===== Listed records =====

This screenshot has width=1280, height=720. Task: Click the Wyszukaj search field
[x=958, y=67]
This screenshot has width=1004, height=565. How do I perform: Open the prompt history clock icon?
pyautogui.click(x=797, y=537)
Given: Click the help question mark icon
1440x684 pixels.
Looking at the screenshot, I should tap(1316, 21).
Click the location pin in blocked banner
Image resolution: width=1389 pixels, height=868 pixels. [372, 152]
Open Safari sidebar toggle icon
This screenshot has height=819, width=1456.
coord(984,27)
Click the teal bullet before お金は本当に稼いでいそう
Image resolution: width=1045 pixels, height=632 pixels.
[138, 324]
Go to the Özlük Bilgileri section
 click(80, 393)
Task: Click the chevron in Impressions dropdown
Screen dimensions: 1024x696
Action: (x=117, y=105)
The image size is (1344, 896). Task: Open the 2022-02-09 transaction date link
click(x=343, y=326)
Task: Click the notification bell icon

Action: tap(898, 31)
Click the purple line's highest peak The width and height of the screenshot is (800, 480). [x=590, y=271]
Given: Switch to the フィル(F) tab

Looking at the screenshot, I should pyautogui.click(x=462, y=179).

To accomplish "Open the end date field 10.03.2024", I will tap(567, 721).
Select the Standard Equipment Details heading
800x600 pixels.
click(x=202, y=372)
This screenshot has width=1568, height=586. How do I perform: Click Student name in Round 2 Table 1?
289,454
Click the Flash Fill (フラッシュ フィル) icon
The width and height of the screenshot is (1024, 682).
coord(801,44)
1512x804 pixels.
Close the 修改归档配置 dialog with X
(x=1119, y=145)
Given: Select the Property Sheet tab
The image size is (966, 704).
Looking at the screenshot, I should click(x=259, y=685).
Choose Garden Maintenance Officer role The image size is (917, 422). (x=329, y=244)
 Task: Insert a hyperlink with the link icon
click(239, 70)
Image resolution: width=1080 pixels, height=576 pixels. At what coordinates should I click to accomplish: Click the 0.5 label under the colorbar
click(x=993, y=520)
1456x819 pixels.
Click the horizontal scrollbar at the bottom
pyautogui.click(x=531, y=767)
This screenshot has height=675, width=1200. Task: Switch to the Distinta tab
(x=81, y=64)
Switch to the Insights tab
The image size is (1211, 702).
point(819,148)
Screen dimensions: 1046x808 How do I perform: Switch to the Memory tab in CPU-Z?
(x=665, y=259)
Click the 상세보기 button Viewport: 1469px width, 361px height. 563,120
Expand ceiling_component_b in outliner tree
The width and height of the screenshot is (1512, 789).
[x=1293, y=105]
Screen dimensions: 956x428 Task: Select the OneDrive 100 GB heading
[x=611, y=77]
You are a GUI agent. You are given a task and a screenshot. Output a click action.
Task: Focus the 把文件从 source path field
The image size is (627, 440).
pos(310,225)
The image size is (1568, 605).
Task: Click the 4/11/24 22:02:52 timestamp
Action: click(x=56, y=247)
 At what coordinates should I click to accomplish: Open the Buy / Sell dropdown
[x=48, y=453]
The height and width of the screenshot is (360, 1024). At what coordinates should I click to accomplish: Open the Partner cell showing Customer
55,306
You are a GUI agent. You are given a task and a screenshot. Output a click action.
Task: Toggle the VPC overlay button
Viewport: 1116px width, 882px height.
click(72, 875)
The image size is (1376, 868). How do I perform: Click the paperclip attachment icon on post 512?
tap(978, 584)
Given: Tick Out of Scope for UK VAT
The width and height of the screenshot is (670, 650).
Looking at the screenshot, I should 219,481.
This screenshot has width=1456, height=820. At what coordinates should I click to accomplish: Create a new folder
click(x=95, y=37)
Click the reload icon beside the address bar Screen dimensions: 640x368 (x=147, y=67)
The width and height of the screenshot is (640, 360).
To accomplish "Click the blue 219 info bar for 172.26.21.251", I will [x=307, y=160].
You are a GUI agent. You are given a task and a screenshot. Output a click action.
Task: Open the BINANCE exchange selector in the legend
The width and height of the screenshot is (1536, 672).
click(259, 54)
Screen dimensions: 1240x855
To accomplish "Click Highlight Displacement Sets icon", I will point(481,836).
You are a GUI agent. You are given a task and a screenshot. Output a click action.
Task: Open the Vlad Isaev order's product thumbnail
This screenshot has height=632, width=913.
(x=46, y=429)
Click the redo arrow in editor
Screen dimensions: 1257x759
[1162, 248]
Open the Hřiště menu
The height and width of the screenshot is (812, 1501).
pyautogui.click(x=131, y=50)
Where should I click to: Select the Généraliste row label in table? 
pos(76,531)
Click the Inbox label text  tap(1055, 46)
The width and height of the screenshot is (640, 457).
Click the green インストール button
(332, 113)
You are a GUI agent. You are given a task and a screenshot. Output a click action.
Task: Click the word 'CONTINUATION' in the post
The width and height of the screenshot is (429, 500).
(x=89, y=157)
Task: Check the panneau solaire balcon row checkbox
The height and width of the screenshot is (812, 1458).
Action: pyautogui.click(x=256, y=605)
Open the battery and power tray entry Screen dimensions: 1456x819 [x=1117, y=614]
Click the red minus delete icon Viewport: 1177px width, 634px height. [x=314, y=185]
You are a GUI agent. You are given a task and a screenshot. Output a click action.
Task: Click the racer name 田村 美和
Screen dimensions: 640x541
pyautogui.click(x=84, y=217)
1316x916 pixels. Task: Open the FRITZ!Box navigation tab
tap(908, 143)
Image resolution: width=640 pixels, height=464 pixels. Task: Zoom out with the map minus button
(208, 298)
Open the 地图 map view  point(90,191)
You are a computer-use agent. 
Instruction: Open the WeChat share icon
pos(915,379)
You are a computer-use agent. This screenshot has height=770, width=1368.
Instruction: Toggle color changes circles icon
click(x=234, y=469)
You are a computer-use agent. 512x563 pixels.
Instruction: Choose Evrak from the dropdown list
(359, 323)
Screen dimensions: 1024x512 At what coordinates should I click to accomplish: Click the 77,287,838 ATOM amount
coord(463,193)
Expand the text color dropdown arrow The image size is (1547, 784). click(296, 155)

=====

*What you have to do*
Copy out every row above word for word, with nothing changed or left out.

*The solution*
This screenshot has width=1280, height=720. Task: Click the Wyszukaj search field
[x=958, y=67]
This screenshot has width=1004, height=565. How do I perform: Open the prompt history clock icon?
pyautogui.click(x=797, y=537)
Given: Click the help question mark icon
1440x684 pixels.
Looking at the screenshot, I should tap(1316, 21).
Click the location pin in blocked banner
Image resolution: width=1389 pixels, height=868 pixels. [372, 152]
Open Safari sidebar toggle icon
This screenshot has height=819, width=1456.
coord(984,27)
Click the teal bullet before お金は本当に稼いでいそう
Image resolution: width=1045 pixels, height=632 pixels.
[138, 324]
Go to the Özlük Bilgileri section
 click(80, 393)
Task: Click the chevron in Impressions dropdown
Screen dimensions: 1024x696
Action: (x=117, y=105)
The image size is (1344, 896). Task: Open the 2022-02-09 transaction date link
click(x=343, y=326)
Task: Click the notification bell icon

Action: tap(898, 31)
Click the purple line's highest peak The width and height of the screenshot is (800, 480). [x=590, y=271]
Given: Switch to the フィル(F) tab

Looking at the screenshot, I should pyautogui.click(x=462, y=179).

To accomplish "Open the end date field 10.03.2024", I will tap(567, 721).
Select the Standard Equipment Details heading
800x600 pixels.
click(x=202, y=372)
This screenshot has width=1568, height=586. How do I perform: Click Student name in Round 2 Table 1?
289,454
Click the Flash Fill (フラッシュ フィル) icon
The width and height of the screenshot is (1024, 682).
coord(801,44)
1512x804 pixels.
Close the 修改归档配置 dialog with X
(x=1119, y=145)
Given: Select the Property Sheet tab
The image size is (966, 704).
Looking at the screenshot, I should click(x=259, y=685).
Choose Garden Maintenance Officer role The image size is (917, 422). (x=329, y=244)
 Task: Insert a hyperlink with the link icon
click(239, 70)
Image resolution: width=1080 pixels, height=576 pixels. At what coordinates should I click to accomplish: Click the 0.5 label under the colorbar
click(x=993, y=520)
1456x819 pixels.
Click the horizontal scrollbar at the bottom
pyautogui.click(x=531, y=767)
This screenshot has height=675, width=1200. Task: Switch to the Distinta tab
(x=81, y=64)
Switch to the Insights tab
The image size is (1211, 702).
point(819,148)
Screen dimensions: 1046x808 How do I perform: Switch to the Memory tab in CPU-Z?
(x=665, y=259)
Click the 상세보기 button Viewport: 1469px width, 361px height. 563,120
Expand ceiling_component_b in outliner tree
The width and height of the screenshot is (1512, 789).
[x=1293, y=105]
Screen dimensions: 956x428 Task: Select the OneDrive 100 GB heading
[x=611, y=77]
You are a GUI agent. You are given a task and a screenshot. Output a click action.
Task: Focus the 把文件从 source path field
The image size is (627, 440).
pos(310,225)
The image size is (1568, 605).
Task: Click the 4/11/24 22:02:52 timestamp
Action: click(x=56, y=247)
 At what coordinates should I click to accomplish: Open the Buy / Sell dropdown
[x=48, y=453]
The height and width of the screenshot is (360, 1024). At what coordinates should I click to accomplish: Open the Partner cell showing Customer
55,306
You are a GUI agent. You are given a task and a screenshot. Output a click action.
Task: Toggle the VPC overlay button
Viewport: 1116px width, 882px height.
click(72, 875)
The image size is (1376, 868). How do I perform: Click the paperclip attachment icon on post 512?
tap(978, 584)
Given: Tick Out of Scope for UK VAT
The width and height of the screenshot is (670, 650).
Looking at the screenshot, I should 219,481.
This screenshot has width=1456, height=820. At what coordinates should I click to accomplish: Create a new folder
click(x=95, y=37)
Click the reload icon beside the address bar Screen dimensions: 640x368 (x=147, y=67)
The width and height of the screenshot is (640, 360).
To accomplish "Click the blue 219 info bar for 172.26.21.251", I will [x=307, y=160].
You are a GUI agent. You are given a task and a screenshot. Output a click action.
Task: Open the BINANCE exchange selector in the legend
The width and height of the screenshot is (1536, 672).
click(259, 54)
Screen dimensions: 1240x855
To accomplish "Click Highlight Displacement Sets icon", I will point(481,836).
You are a GUI agent. You are given a task and a screenshot. Output a click action.
Task: Open the Vlad Isaev order's product thumbnail
This screenshot has height=632, width=913.
(x=46, y=429)
Click the redo arrow in editor
Screen dimensions: 1257x759
[1162, 248]
Open the Hřiště menu
The height and width of the screenshot is (812, 1501).
pyautogui.click(x=131, y=50)
Where should I click to: Select the Généraliste row label in table? 
pos(76,531)
Click the Inbox label text  tap(1055, 46)
The width and height of the screenshot is (640, 457).
Click the green インストール button
(332, 113)
You are a GUI agent. You are given a task and a screenshot. Output a click action.
Task: Click the word 'CONTINUATION' in the post
The width and height of the screenshot is (429, 500).
(x=89, y=157)
Task: Check the panneau solaire balcon row checkbox
The height and width of the screenshot is (812, 1458).
Action: pyautogui.click(x=256, y=605)
Open the battery and power tray entry Screen dimensions: 1456x819 [x=1117, y=614]
Click the red minus delete icon Viewport: 1177px width, 634px height. [x=314, y=185]
You are a GUI agent. You are given a task and a screenshot. Output a click action.
Task: Click the racer name 田村 美和
Screen dimensions: 640x541
pyautogui.click(x=84, y=217)
1316x916 pixels. Task: Open the FRITZ!Box navigation tab
tap(908, 143)
Image resolution: width=640 pixels, height=464 pixels. Task: Zoom out with the map minus button
(208, 298)
Open the 地图 map view  point(90,191)
You are a computer-use agent. 
Instruction: Open the WeChat share icon
pos(915,379)
You are a computer-use agent. This screenshot has height=770, width=1368.
Instruction: Toggle color changes circles icon
click(x=234, y=469)
You are a computer-use agent. 512x563 pixels.
Instruction: Choose Evrak from the dropdown list
(359, 323)
Screen dimensions: 1024x512 At what coordinates should I click to accomplish: Click the 77,287,838 ATOM amount
coord(463,193)
Expand the text color dropdown arrow The image size is (1547, 784). click(296, 155)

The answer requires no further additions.